What is asked:
A) Answer each question using the audio coding text, and mark your answers (i), (ii), (iii):
(i) When may steep interpolation be employed?
(ii) In the first example, what value may all the gains in the first and second coding formats have?
(iii) How many channels representing different horizontal directions may the M-channel audio signal comprise?
B) Pick up the audio coding text after its last sentence and keep writing it.

On an encoder side, where the original M-channel audio signal is available, interpolation schemes may for example be selected which are particularly suitable for the actual audio content of the M-channel audio signal. For example, linear or continuous interpolation may be employed where smooth switching is important for the overall impression of the M-channel audio signal as reconstructed, while steep interpolation, i.e. in which new upmix coefficient values replace old upmix coefficient values at a certain point in time associated with the transition between the coding formats, may be employed when fast switching is important for the overal impression of the M-channel audio signal as reconstructed.
In an example embodiment, the at least two coding formats may include a first coding format and a second coding format. There is a gain controlling a contribution, in each coding format, from a channel of the M-channel audio signal to one of the linear combinations to which the channels of the downmix signal correspond. In the present example embodiment, a gain in the first coding format may coincide with a gain in the second coding format that controls a contribution from the same channel of the M-channel audio signal.
Employing the same gains in the first and second coding formats may for example increase the similarity between the combined audio content of the channels of the downmix signal in the first coding format and the combined audio content of the channels of the downmix signal in the second coding format. Because the channels of the downmix signal are used to reconstruct the M-channel downmix signal, this may contribute to smoother transitions between these two coding formats, as perceived by a listener.
Employing the same gains in the first and second coding formats may for example allow for the audio content of the first and second channels, respectively, of the downmix signal in the first coding format to be more similar to the audio content of the first and second channels, respectively, of the downmix signal in the second coding format. This may contribute to smoother transitions between these two coding formats, as perceived by a listener.
In the present example embodiment, different gains may for example be employed for different channels of the M-channel audio signal. In a first example, all the gains in the first and second coding formats may have the value 1. In the first example, the first and second channels of the downmix signal may correspond to non-weighted sums of the first and second groups, respectively, in both the first and the second coding format. In a second example, at least some of the gains may have different values than 1. In the second example, the first and second channels of the downmix signal may correspond to weighted sums of the first and second groups, respectively.
In an example embodiment, the M-channel audio signal may comprise three channels representing different horizontal directions in a playback environment for the M-channel audio signal, and two channels representing directions vertically separated from those of the three channels in the playback environment. In other words, the M-channel audio signal may comprise three channels intended for playback by audio sources located at substantially the same height as a listener (or a listener's ear) and/or propagating substantially horizontally, and two channels intended for playback by audio sources located at other heights and/or propagating (substantially) non-horizontally. The two channels may for example represent elevated directions.

Data extract:
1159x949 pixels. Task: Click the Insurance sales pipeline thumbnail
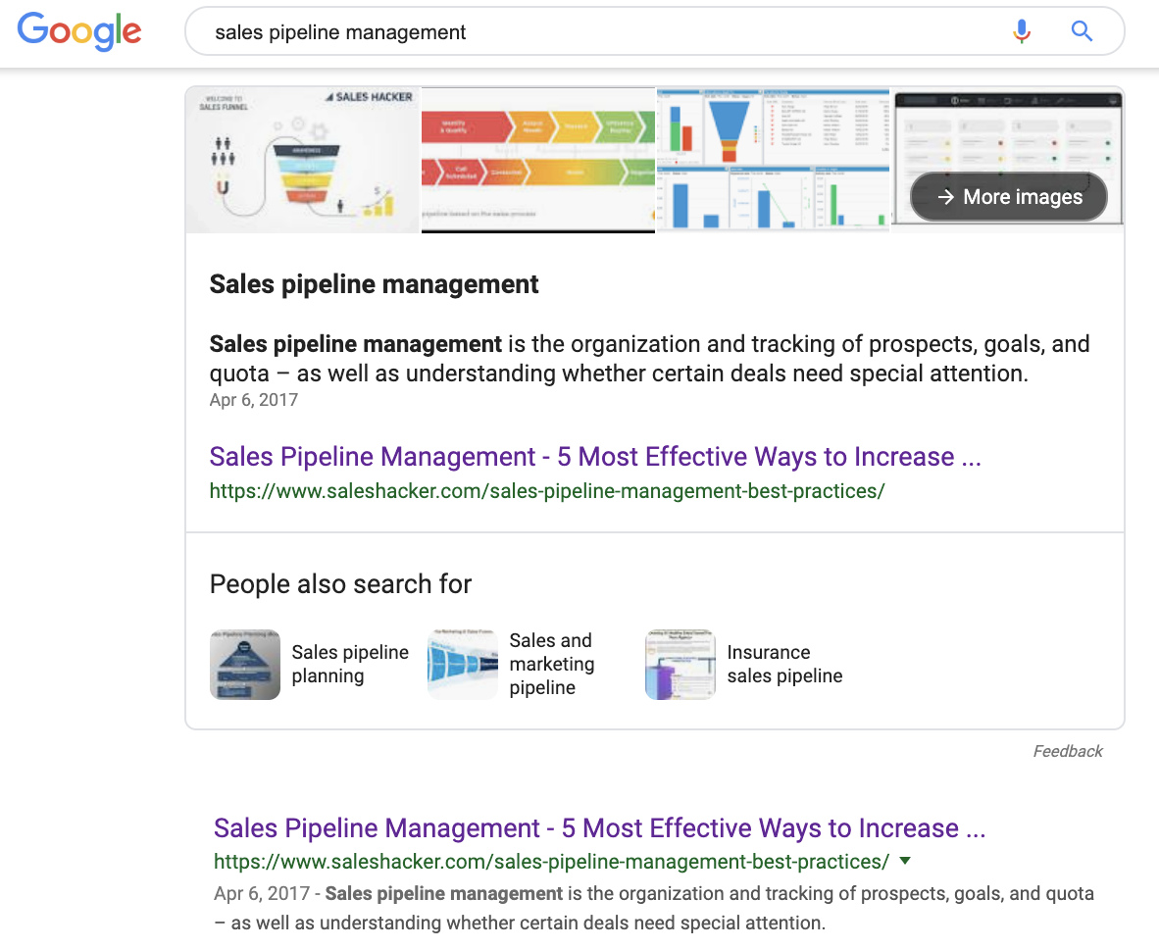pos(680,665)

Task results:
A)
(i) When fast switching is important for the overall impression of the M-channel audio signal as reconstructed.
(ii) The value 1.
(iii) Three.

B)
In an example embodiment, in a first coding format, the second group of channels may comprise the two channels representing directions vertically separated from those of the three channels in the playback environment. Having both these two channels in the second group, and employing the same channel of the downmix signal to represent both these two channels, may for example improve fidelity of the M-channel audio signal as reconstructed in cases where a vertical dimension in the playback environment is important for the overall impression of the M-channel audio signal.
In an example embodiment, in a first coding format, the first group of one or more channels may comprise the three channels representing different horizontal directions in a playback environment of the M-channel audio signal, and the second group of one or more channels may comprise the two channels representing directions vertically separated from those of the three channels in the playback environment. In the present example embodiment, the first coding format allows the first channel of the downmix signal to represent the three channels and the second channel of the donmix signal to represent the two channels, which may for example improve fidelity of the M-channel audio signal as reconstructed in cases where a vertical dimension in the playback environment is important for the overall impression of the M-channel audio signal.
In an example embodiment, in a second coding format, each of the first and second groups may comprise one of the two channels representing directions vertically separated from those of the three channels in a playback environment of the M-channel audio signal. Having these two channels in different groups, and employing the different channels of the downmix signal to represent these two channels, may for example improve fidelity of the M-channel audio signal as reconstructed in cases where a vertical dimension in the playback environment is not as important for the overall impression of the M-channel audio signal.
In an example embodiment, in a coding format, referred to herein as a particular coding format, the first group of one or more channels may consist of N channels, where N≧3. In the present example embodiment, in response to the indicated coding format being the particular coding format: the pre-decorrelation coefficients may be determined such that N−1 channels of the decorrelated signal are generated based on the first channel of the downmix signal; and the dry and wet upmix coefficients may be determined such that the first group of one or more channels is reconstructed as a linear mapping of the first channel of the downmix signal and the N−1 channels of the decorrelated signal, wherein a subset of the dry upmix coefficients is applied to the first channel of the downmix signal and a subset of the wet upmix coefficients is applied to the N−1 channels of the decorrelated signal.
The pre-decorrelation coefficients may for example be determined such that N−1 channels of the decorrelation input signal coincide with the first channel of the downmix signal. The N−1 channels of the decorrelated signal may for example be generated by processing these N−1 channels of the decorrelation input signal.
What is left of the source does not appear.